Seminar on scaling learning at DIMA TU Berlin

2010-03-17 21:10
Last Thursday the seminar on scaling learning problems took place at DIMA at TU Berlin. We had five students give talks.

The talks started with an introduction to map reduce. Oleg Mayevskiy first explained the basic concept, than gave an overview of the parallelization architecture and finally showed how jobs can be formulated as map reduce jobs.

His paper as well as his slides are available online.

Second was Daniel Georg - he was working on the rather broad topic of NoSQL databases. Being too fuzzy to be covered in one 20min talk, Daniel focussed on distributed solutions - namely Bigtable/HBase and Yahoo! PNUTS.

Daniel's paper as well as the slides are available online as well.

Third was Dirk Dieter Flamming on duplicate detection. He concentrated on algorithms for near duplicate detection needed when building information retrieval systems that work with real world documents: The web is full of copies, mirrors, near duplicates and documents made of partial copies. The important task is to identify near duplicates to not only reduce the data store but to potentially be able to track original authorship over time.

Again, paper and slides are available online.

After a short break, Qiuyan Xu presented ways to learn ranking functions from explicit as well as implicit user feedback. Any interaction with search engines provides valuable feedback about the quality of the current ranking function. Watching users - and learning from their clicks - can help to improve future ranking functions.
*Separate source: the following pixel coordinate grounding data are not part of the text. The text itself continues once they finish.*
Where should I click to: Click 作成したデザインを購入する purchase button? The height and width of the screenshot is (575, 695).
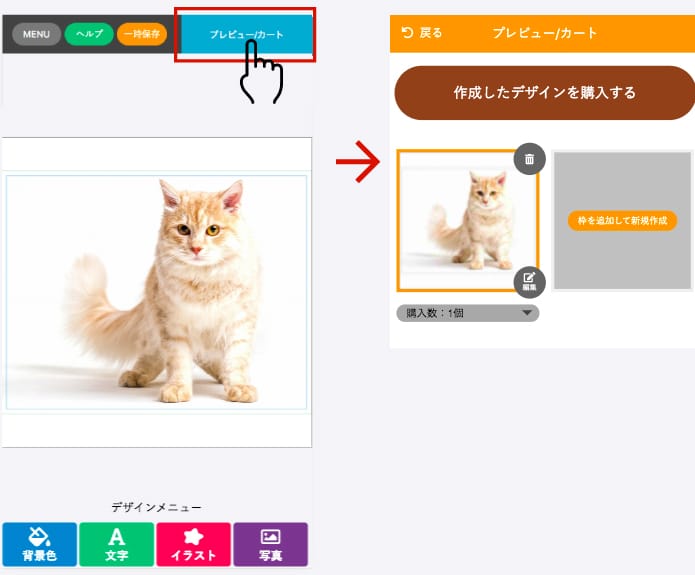click(x=544, y=93)
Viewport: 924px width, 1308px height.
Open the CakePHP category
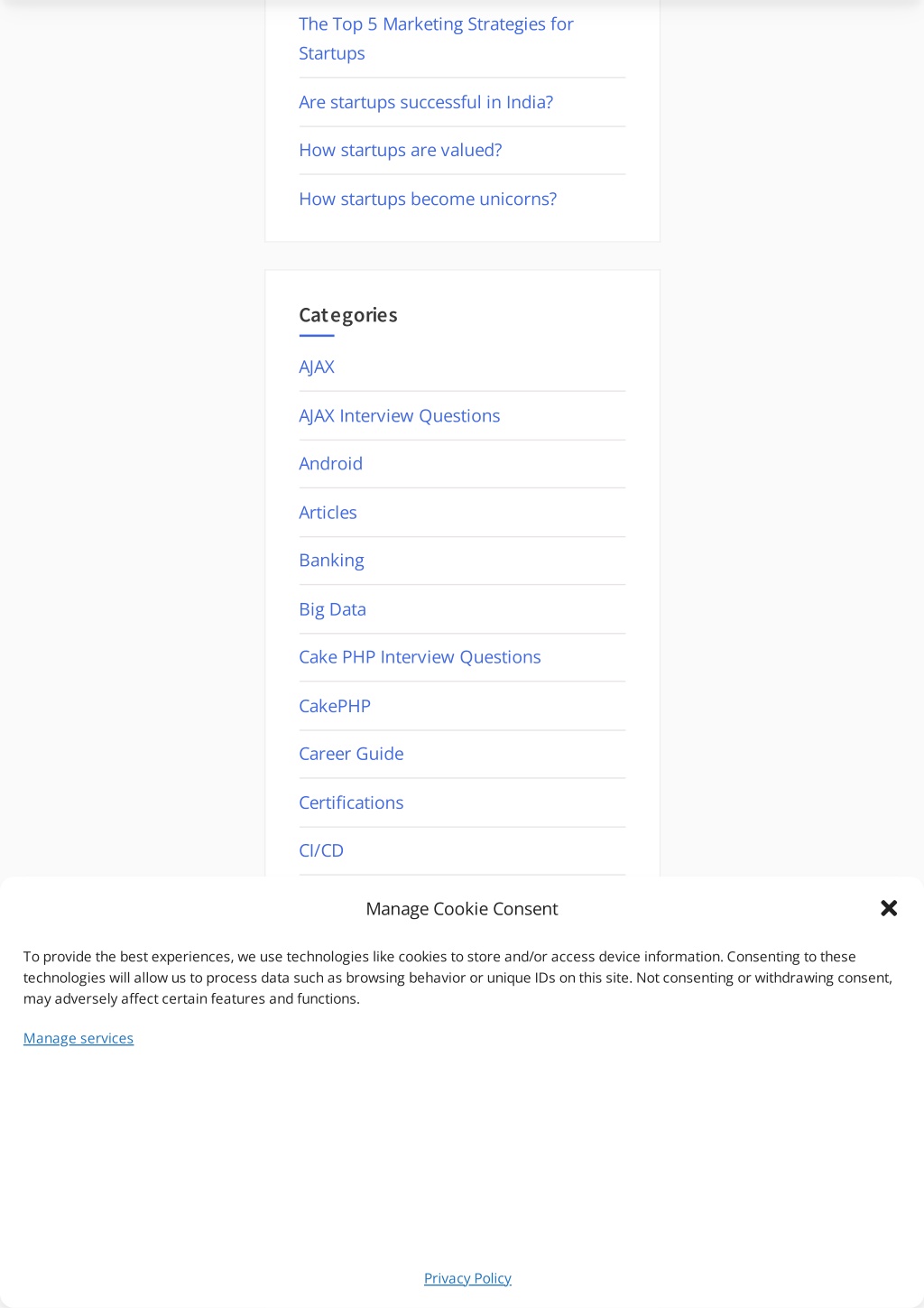pyautogui.click(x=335, y=706)
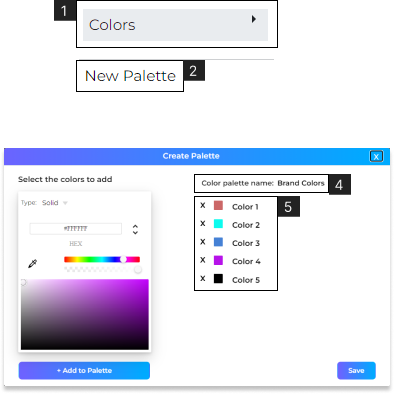The image size is (394, 394).
Task: Select the magenta Color 4 swatch
Action: (x=218, y=260)
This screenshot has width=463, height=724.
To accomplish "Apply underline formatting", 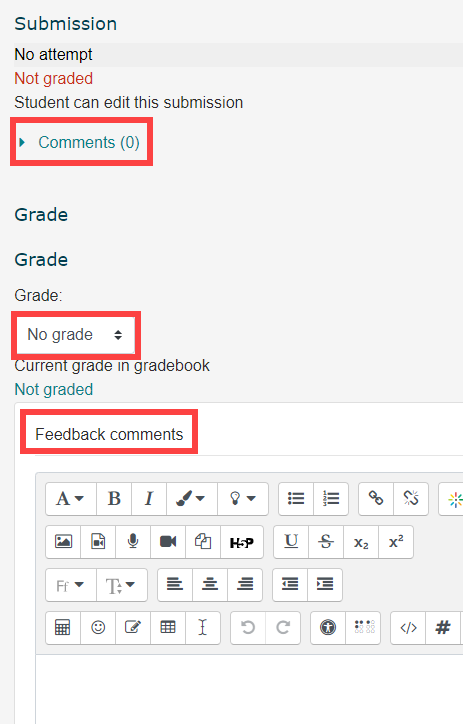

A very detailedpaper as well as slides are available for download.

Last talk was be Robert Kubiak on topic detection and tracking. The talk presented methods for identifying and tracking upcoming topics e.g. in news streams or blog postings. Given the amount of new information published digitally each day, these systems can help following interesting news topics or by sending notifications on new, upcoming topics.

Paper and slides are available online.

If you are a student in Berlin interested in scalable machine learning: The next course IMPRO2 has been setup. As last year the goal is to not only improve your skills in writing code but also to interact with the community and if appropriate to contribute back the work created during the course.

Chris Male on spatial search with Lucene

2010-03-16 20:42
Last week the March 2010 Hadoop Get Together took place in Berlin. Last speaker was Chris Male on spatial search with Lucene and Solr. The video is now available online:

Lucene Chris Male from Isabel Drost on Vimeo.



Feel free to share and distribute the video to anyone who might be interested. Thank you Chris, for traveling over from Amsterdam for an awesome talk on spatial search.

If you want to learn more on what people over at Lucene and Solr are currently working one, head over to Berlin Buzzwords - a conference on scalable search, storage and data analysis. If you yourself have interesting projects - feel free to submit a talk.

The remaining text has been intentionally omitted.